Notes from Nick’s intro for bioinformatics on Thu 18 Aug Porecamp 2016
QC approaches
Issues
- read lengths, read number, data yield
- blast a few reads to see what it is
Software
Mapping vs Assembly
Issues
- might not have a reference
- consensus assembly may not capture the diversity in the system
Assembly better when have
- no references
- lots of repeats between query sequence and reference genome
- polymorphisms
- structural variations
Mapping-based approaches better when
- population-genetic studies of SNPs
- get high coverage and you get to see the alignments
Mapping
Mapping-related software
- nanook (QC of mapped reads, gives nice reads)
- [bwa] mem -x ont2d (http://bio-bwa.sourceforge.net/)
- smalt (used by class by illumina only far)
- blasr (written for PacBio)
- [graphmap] (https://github.com/isovic/graphmap)
- bowtie2 (Nick: optimised for short reads)
- geneious (wrapper for existing software)
- blast
- vicuna
- diamond (for short reads in protein space, an accelerated blastx, output can be input to megan)

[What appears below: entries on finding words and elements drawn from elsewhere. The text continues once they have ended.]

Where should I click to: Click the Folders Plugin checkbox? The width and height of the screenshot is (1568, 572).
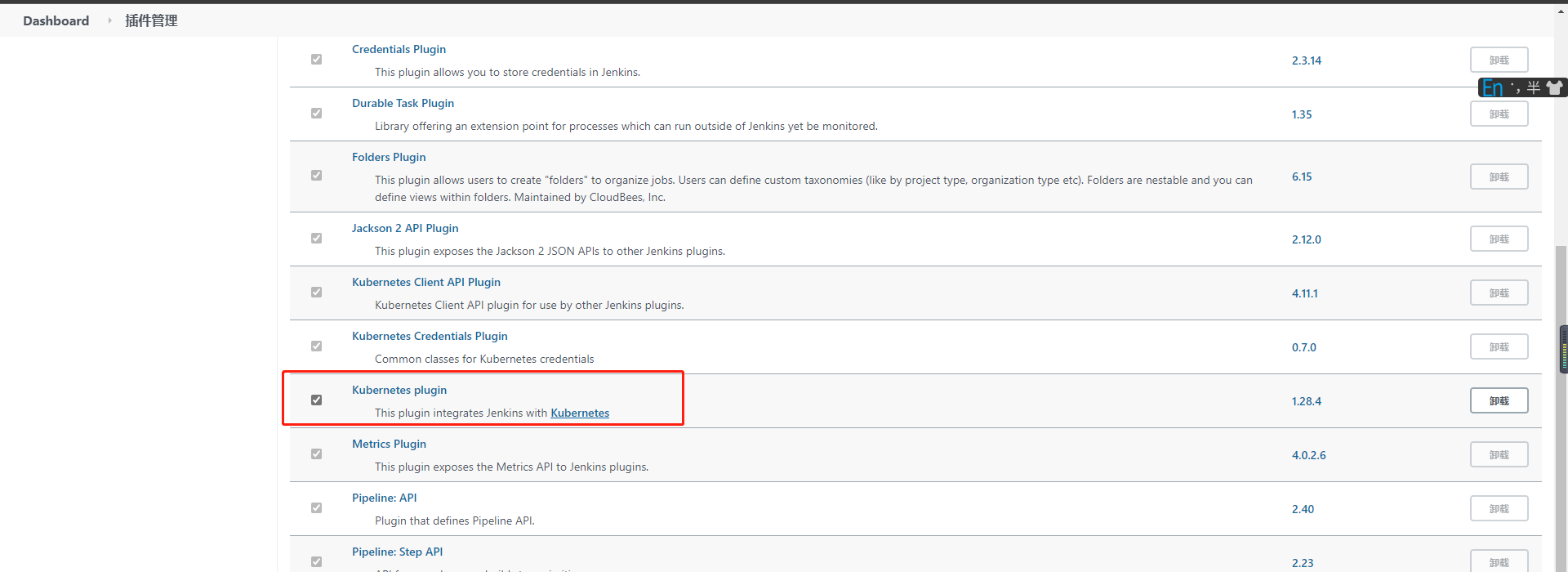[316, 176]
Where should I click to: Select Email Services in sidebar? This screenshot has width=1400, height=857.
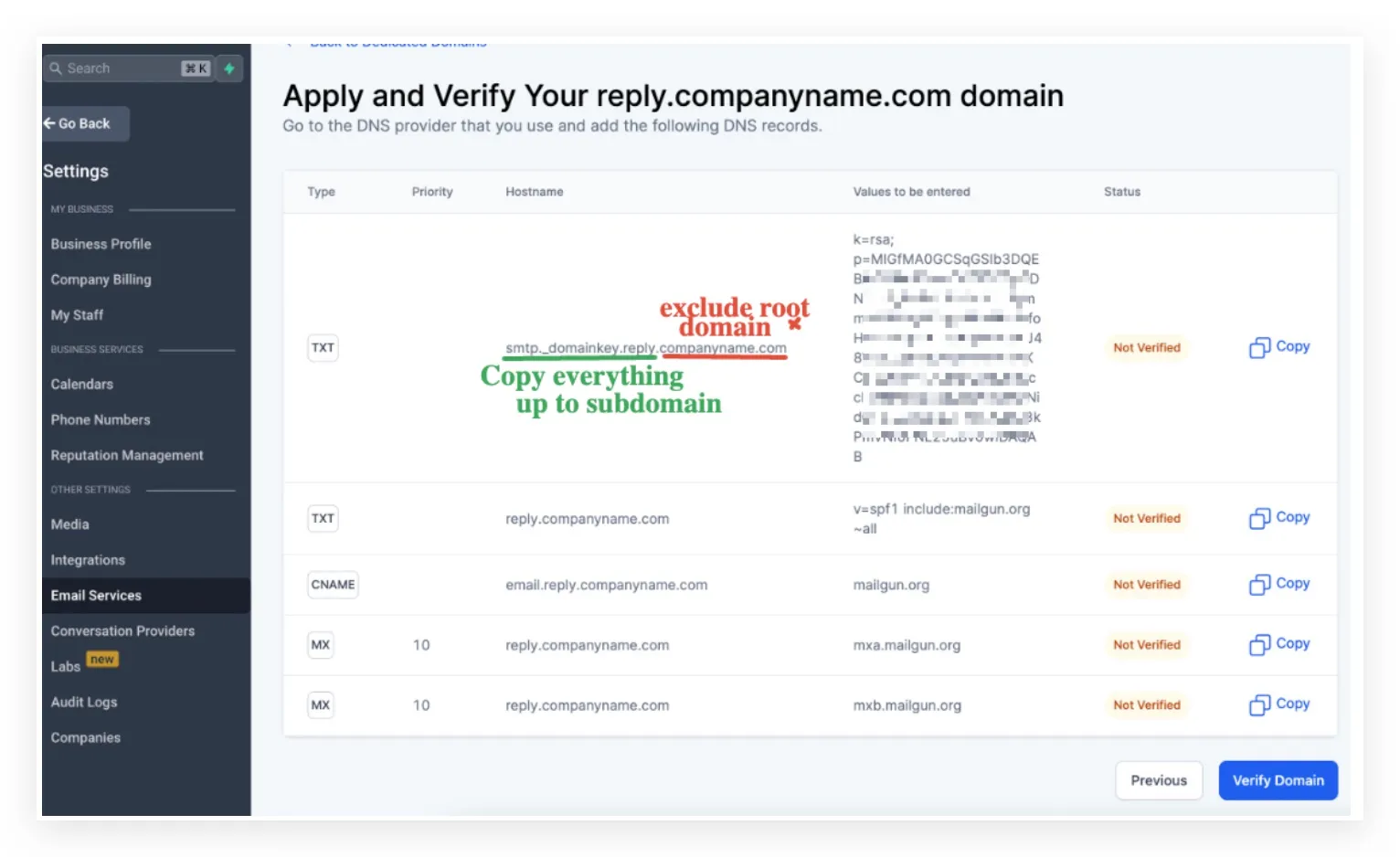pos(146,596)
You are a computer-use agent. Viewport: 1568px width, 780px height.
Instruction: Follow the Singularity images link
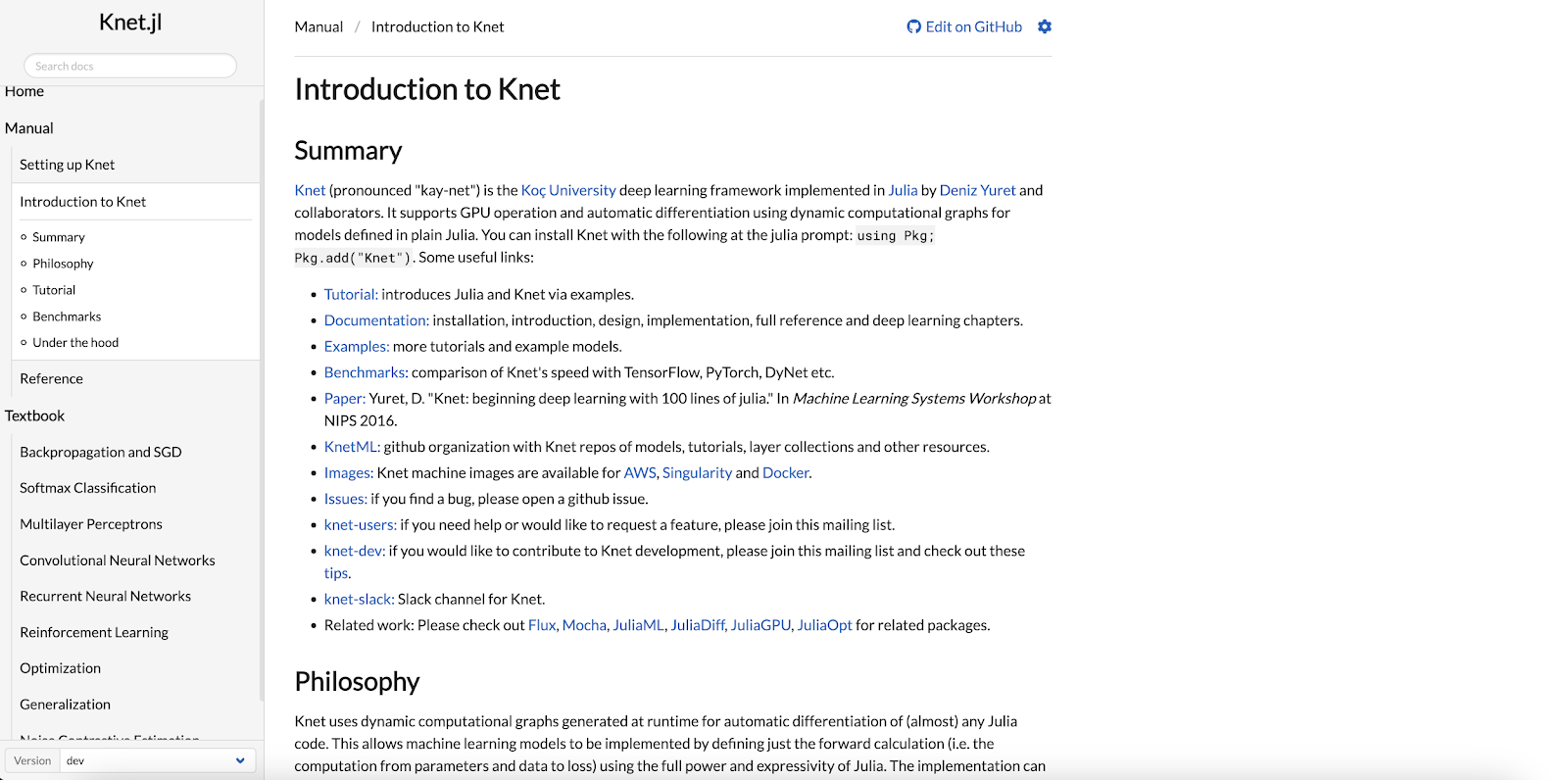[697, 472]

How to call variants after mapping?
- samtools mpileup
- GATK
- nanopolish
De novo assembly
How much data do you need for an assembly
- only really need 10x coverage (lambda-waterman statistics - how much data do you need to see every part of the genome at least once - for human, need about 7-8x coverage)
Assembler types
- OLC assemblers (overlap layout consensus, CANU best for nanopore)
- de Bruijn assemblers (uses k-mers)
Software
- CANU (new celera assembler for long reads)
- miniasm (OL (no consensus) assembly - very fast, but no correction stage)
- racon
- IDBA-UD
- busco (for eukaryotes)
- velvet (for short reads)
- ALLPATHS-LG
Research and development
- Jared working on getting near-perfect de novo genomes - want to get to 99.99999%
Typical de novo pathway
- nanopore reads -> de novo assembly -> de novo error correction -> polished assembly
- nanopore reads -> de novo assembly -> short-read error correction -> polished assembly
- nanopore reads -> CANU or miniasm -> assembly
- nanopore reads -> miniasm -> assembly -> racon -> polished assembly
- nanopore reads -> CANU or miniasm -> assembly -> assembly + events -> nanopolish -> polished assembly
- nanopore reads -> CANU or miniasm -> assembly -> assembly + short reads -> pilon -> polished assembly
Typical hybrid assembly pathway
- nanopore reads + illumina -> spades -> polished assembly
Species identification (taxonomic assignment of reads)
Genome Annotation
CLIMB
Can download PoreCamp2016 CLIMB image, then run it on virtual box or Amazon services.
Q and A
Where do the short fragments come from in the read length distribution?
- Best theory is that it’s from the bead beating to break the cell wall of gram-positive bacteria and extract the DNA.